Ellen was bored.  For the seventh time that day she walked through the garden. Since the death of her son, she spent a lot of time cultivating trees, bushes and flowers. Her hothouse poppies were safely transplanted in the soft earth. Seeds were beginning to sprout from the soil. Green things tentatively tested the air and claimed unoccupied space. The garden was surrounded by a grove of yew, black poplar and cypress, planted a few years ago. There were also climbing roses and clematis, honeysuckle and bougainvillea which scaled one side of the barn producing a lattice work of green tendrils not yet in bloom. Beyond the barn waves of new grass swelled and rolled like a bleached sea.
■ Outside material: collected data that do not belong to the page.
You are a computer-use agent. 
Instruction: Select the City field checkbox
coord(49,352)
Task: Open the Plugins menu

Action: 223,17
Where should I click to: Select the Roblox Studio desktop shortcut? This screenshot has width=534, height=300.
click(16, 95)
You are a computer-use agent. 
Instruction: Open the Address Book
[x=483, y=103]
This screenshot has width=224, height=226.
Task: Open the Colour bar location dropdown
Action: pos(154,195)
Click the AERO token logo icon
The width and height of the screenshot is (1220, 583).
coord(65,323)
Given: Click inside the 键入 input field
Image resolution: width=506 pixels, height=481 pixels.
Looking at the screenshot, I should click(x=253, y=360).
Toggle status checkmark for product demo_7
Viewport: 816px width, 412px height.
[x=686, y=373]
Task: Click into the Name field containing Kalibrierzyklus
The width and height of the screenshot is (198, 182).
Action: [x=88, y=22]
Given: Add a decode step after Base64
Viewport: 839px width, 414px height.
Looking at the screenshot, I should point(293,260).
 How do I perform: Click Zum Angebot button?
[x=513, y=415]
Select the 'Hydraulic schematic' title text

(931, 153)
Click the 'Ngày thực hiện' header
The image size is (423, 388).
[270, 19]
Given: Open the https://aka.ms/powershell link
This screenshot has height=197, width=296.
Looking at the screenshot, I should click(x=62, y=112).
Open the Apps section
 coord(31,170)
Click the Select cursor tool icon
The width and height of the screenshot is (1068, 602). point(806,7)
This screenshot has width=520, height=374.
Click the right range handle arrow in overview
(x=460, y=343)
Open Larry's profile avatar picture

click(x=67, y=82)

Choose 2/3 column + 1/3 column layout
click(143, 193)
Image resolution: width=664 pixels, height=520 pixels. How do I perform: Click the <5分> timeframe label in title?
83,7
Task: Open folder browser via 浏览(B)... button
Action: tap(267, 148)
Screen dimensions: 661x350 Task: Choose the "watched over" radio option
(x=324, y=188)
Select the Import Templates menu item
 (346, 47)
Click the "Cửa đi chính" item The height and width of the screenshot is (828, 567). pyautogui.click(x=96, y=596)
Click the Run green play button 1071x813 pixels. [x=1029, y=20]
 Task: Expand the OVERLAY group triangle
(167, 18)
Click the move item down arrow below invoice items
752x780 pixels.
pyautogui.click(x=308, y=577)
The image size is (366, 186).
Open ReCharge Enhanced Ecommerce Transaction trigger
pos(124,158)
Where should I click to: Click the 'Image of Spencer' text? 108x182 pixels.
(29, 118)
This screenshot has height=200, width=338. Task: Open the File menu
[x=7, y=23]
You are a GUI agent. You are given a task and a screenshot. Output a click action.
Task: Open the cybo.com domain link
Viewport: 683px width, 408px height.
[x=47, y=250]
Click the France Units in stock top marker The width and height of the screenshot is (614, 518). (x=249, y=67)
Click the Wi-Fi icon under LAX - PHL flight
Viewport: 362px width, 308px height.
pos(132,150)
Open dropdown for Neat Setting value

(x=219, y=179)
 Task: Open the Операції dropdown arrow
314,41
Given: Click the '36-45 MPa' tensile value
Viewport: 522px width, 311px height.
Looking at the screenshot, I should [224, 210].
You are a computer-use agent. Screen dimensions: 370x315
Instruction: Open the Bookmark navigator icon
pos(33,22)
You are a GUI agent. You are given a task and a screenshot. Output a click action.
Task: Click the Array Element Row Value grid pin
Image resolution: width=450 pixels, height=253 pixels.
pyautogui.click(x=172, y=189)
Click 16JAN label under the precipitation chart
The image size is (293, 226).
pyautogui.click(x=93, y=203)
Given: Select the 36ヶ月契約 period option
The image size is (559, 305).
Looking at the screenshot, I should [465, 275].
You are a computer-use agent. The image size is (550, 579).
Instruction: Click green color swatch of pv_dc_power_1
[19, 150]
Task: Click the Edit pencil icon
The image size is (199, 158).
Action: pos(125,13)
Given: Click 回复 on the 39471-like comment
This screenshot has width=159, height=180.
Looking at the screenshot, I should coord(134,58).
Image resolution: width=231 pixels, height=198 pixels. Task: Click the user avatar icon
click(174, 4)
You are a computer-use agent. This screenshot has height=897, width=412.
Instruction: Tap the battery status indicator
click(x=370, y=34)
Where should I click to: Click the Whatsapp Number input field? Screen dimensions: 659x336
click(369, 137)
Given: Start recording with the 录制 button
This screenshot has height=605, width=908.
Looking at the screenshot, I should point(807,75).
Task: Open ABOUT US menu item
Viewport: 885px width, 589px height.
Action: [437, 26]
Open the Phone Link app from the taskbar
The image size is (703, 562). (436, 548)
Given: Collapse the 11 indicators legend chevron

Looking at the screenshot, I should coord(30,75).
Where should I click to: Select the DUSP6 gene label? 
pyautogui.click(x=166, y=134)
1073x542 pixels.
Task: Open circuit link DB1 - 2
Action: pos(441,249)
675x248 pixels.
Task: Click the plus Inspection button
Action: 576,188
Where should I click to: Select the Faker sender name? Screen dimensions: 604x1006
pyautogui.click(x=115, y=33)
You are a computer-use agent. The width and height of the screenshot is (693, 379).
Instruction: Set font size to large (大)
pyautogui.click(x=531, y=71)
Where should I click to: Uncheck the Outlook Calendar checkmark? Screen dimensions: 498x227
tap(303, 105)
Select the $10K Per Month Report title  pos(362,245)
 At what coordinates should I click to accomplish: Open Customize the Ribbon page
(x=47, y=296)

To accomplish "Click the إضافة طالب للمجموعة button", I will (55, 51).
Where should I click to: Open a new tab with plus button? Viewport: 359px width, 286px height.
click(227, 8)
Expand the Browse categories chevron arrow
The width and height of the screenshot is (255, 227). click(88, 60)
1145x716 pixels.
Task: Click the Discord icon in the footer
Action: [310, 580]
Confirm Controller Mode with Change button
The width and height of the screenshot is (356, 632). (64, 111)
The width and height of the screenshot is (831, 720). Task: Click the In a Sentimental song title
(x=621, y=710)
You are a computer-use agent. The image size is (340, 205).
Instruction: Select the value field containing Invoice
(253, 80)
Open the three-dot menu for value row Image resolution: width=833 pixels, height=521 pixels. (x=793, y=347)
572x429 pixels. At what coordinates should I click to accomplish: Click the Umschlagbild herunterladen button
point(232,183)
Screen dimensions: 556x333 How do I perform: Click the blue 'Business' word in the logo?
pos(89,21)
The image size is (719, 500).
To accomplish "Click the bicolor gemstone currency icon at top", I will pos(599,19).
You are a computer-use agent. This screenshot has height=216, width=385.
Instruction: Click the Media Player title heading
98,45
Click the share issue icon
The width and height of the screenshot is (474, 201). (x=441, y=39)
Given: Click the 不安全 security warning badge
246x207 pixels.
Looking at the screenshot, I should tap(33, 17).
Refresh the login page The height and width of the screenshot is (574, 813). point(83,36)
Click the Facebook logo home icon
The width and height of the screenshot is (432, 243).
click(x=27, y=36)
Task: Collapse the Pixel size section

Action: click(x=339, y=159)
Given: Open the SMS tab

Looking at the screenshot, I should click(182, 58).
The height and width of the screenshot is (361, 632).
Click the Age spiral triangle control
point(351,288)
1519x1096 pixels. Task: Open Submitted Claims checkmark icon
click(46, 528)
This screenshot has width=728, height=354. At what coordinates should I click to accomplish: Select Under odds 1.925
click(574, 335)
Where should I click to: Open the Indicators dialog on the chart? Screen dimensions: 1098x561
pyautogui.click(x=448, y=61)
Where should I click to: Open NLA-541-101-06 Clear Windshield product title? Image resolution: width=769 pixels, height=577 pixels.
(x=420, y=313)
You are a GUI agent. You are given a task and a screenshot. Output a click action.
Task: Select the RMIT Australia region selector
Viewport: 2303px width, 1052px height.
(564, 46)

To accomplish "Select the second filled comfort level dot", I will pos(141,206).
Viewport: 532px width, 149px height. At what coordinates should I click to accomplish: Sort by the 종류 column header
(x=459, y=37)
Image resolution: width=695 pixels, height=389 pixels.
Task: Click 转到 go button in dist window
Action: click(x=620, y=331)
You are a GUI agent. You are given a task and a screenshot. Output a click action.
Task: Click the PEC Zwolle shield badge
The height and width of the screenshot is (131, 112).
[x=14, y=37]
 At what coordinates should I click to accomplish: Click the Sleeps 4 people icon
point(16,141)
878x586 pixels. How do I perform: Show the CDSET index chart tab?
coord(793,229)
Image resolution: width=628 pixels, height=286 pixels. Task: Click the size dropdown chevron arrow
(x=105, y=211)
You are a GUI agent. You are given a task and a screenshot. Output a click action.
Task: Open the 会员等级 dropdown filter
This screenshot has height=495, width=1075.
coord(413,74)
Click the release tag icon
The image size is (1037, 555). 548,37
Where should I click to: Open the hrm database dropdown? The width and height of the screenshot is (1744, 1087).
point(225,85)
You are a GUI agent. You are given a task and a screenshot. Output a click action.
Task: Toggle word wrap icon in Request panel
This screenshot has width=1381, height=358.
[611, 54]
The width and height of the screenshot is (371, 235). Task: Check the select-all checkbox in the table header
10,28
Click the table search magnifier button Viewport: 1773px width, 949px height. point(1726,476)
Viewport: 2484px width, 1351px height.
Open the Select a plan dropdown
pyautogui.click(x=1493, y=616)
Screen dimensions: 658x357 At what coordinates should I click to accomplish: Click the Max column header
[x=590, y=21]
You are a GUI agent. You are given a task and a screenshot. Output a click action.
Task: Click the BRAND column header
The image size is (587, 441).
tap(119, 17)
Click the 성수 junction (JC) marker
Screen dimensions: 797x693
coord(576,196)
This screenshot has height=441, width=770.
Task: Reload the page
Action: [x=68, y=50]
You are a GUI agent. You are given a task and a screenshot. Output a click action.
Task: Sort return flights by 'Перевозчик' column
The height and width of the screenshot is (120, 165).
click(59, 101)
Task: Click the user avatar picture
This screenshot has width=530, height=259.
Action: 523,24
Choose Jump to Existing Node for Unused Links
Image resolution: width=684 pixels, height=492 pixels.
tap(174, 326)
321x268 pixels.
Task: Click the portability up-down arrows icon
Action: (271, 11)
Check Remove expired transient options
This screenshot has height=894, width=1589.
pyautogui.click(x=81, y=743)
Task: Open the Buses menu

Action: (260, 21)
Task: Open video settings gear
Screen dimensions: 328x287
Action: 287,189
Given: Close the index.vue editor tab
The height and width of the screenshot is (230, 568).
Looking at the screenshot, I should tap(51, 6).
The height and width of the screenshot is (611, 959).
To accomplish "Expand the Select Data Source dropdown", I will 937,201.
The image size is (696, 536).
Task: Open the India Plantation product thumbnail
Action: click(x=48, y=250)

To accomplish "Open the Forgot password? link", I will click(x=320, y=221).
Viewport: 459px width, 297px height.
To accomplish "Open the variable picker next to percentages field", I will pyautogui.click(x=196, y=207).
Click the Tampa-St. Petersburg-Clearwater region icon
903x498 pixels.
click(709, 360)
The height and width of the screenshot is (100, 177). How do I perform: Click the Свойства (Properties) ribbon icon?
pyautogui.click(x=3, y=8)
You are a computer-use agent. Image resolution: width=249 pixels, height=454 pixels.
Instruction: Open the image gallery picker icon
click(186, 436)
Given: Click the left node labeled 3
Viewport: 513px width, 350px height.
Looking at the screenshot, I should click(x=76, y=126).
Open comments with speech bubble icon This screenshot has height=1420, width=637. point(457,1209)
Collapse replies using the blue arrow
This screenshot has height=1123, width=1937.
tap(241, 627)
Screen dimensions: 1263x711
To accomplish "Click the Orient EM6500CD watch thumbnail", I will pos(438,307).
Ellen lived outside Granite Falls, Washington, about seventy miles northeast of Seattle. East of her was the Robe Valley where the tiny towns of Robe, Verlot and Silverton clung to the banks of the Stillaguamish River among the black evergreen forests covering the foothills in all direction. She had lived there since the beginning of her failed marriage some ten years ago. She lived alone and in virtual isolation. But it was a chosen isolation, a self-imposed punishment - a kind of bruised glory - a silent source of belligerent bullheaded pride.
Silence was what she thought she craved and Silence had become the idol which she venerated - imperfect though it was. Ellen's isolation, alienation, and her love of silence, (or better put, her distaste for the human voice) was as complete as possible for someone at odds with the twentieth century but still within its fringe. She had no phone or television, and the idea of a personal computer was as far removed from her as a man's touch or the male anatomy.
Though the little tract of land was nearly self sustaining, there were still things she needed which, lamentably, had to be met in town. At least she had money. One thing she could say for her ex, Sam, was that he'd done right by Danny, and she could always depend on child support. Even after Danny died, Sam was kind enough to tell her at the funeral that he would continue sending a check. If she hadn't been in such a state of suffering, she would have been taken aback by his kindness. She did not know just how to interpret that offering, but she nodded through her tears before getting into her old black Nova and driving away from the cemetery. She had been numb and beyond grief for her only son - the son now separated from her by six feet of damp soil. We commend this small body to its kindred earth . . . and his green soul to a higher plane. Sam had kept his word, informing his accountant to continue mailing Ellen a check each month. She could always depend upon its arrival. But each time she retrieved it from the mail box, she wept. The checks stopped abruptly a year ago last January. Her only link now to her past was a sad box of photos and two thoroughbred horses given Danny by his father five years ago. The two yearlings were growing beyond their prime having never seen a race. She cared for them reverently.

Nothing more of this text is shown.